Inoltre, l'aggiunta di fibre comporta un sostanziale miglioramento dell'aderenza tra calcestruzzo e barre circostanti (tension stiffening).
La combinazione di questi due effetti (quello irrigidente del tension stiffening e quello della trasmissione di sforzi post-picco del tension-softening) comportano un sostanziale cambiamento nel comportamento strutturale di elementi in calcestruzzo armato, soprattutto per quel che riguarda la fessurazione, la distanza tra le fessure e la loro ampiezza.
A vista un calcestruzzo normale, una volta fessurato, presenta aperture ampie e localizzate mentre quello FRC è caratterizzato da fessurazioni diffuse e di minor ampiezza, il che determina sicuramente un beneficio nei confronti della durabilità del materiale poiché si riduce il rischio di attacco da parte di agenti atmosferici aggressivi.
Aumentando il tenore di fibre aumenta la resistenza a trazione nella fase postfessurata del calcestruzzo; a dosaggio molto alti si può anche arrivare a bloccare l'evoluzione del fenomeno fessurativo.
Altri pregi del calcestruzzo fibrorinforzato rispetto a quello convenzionale sono:

  • maggiore resistenza alla fatica
  • maggiore resistenza agli urti
  • maggiore resistenza allo stress termico
  • maggiore resistenza all'abrasione.

L'aggiunta di fibre però comporta una riduzione della lavorabilità dell'impasto cementizio.
Per garantire al calcestruzzo una adeguata lavorabilità si aggiungono all'impasto gli additivi superfluidificanti.

Tipologie di fibre

https://upload.wikimedia.org/wikipedia/commons/thumb/b/b2/Stahlfaser_1.jpg/220px-Stahlfaser_1.jpg
fibra di acciaio per calcestruzzo
Le fibre utilizzate sono di diversa natura e vengono prodotte in varie forme e dimensioni.
Tali fibre vengono utilizzate (da sole o in mix) in funzione del compito che devono assolvere; ognuna di queste garantisce determinate caratteristiche al calcestruzzo.
Le fibre più utilizzate sono:

  • in materiale polimerico: in questo caso il calcestruzzo fibrorinforzato viene definito SNFRC (Synthetic Fiber Reinforced Concrete). Tali fibre hanno una bassa resistenza al fuoco, ai raggi ultravioletti e all'ossigeno. Si suddividono in:
    • a basso modulo elastico: non accrescono la resistenza a trazione del materiale però migliorano la tenacità e sono utili a contrastare il fenomeno fessurativo della matrice cementizia. Tra le più utilizzate ci sono:
      • le fibre polipropileniche non strutturali;
      • le fibre polietileniche;
      • le fibre di poliestere;
      • le fibre di nylon.
    • ad alto modulo elastico: rispetto alle precedenti garantiscono anche un aumento della resistenza a trazione del calcestruzzo. Tra le più utilizzate ci sono
      • le fibre polipropileniche strutturali;
      • le fibre di PVA (polivinilalcol)
      • le fibre di carbonio
      • le fibre acriliche (le fibre poliacrilonitriliche)
      • le fibre aramidiche
  • in acciaio: in questo caso di parla di calcestruzzo rinforzato con fibre di acciaio (Steel Fiber Reinforced Concrete o SFRC);
  • in vetro: il calcestruzzo fibrorinforzato è noto come GFRC (Glass Fiber Reinforced Concrete). La fibra di vetro viene utilizzata generalmente in manufatti di tipo non strutturale perché si deteriorano facilmente in ambiente alcalino.
  • in materiali naturali: in questo caso si parla di NFRC (Natural Fiber Reinforced Concrete). Questi tipi di fibre sono poco utilizzate poiché devono subire diversi trattamenti prima di essere impiegate.
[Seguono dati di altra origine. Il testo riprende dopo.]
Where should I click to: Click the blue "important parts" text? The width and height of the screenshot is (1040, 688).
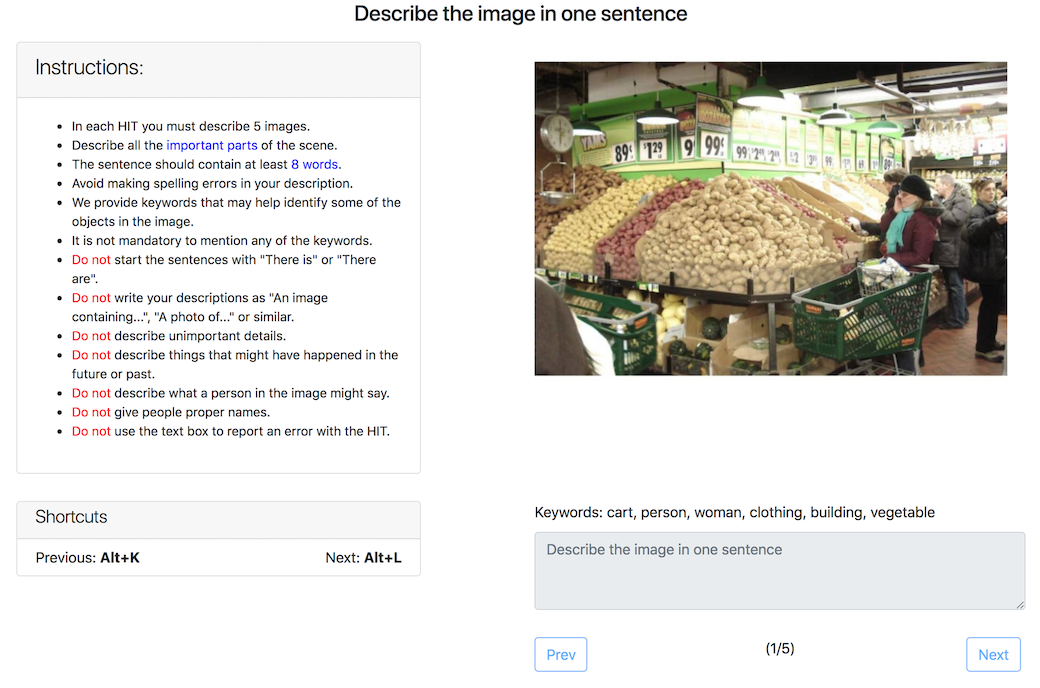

Le fibre possono avere diverse forme, oltre a quella semplicemente rettilinea, infatti esistono fibre ondulate, uncinate, nervate, ad estremità schiacciate, ecc.
Commercialmente le fibre si presentano sotto forma di:

  • monofilamento: ogni fibra si presenta separata dalle altre;
  • bundles: le fibre si presentano in gruppi. Le fibre bundles dette placchettate, durante la miscelazione con la matrice cementizia si separano tra di loro e diventano monofilamenti.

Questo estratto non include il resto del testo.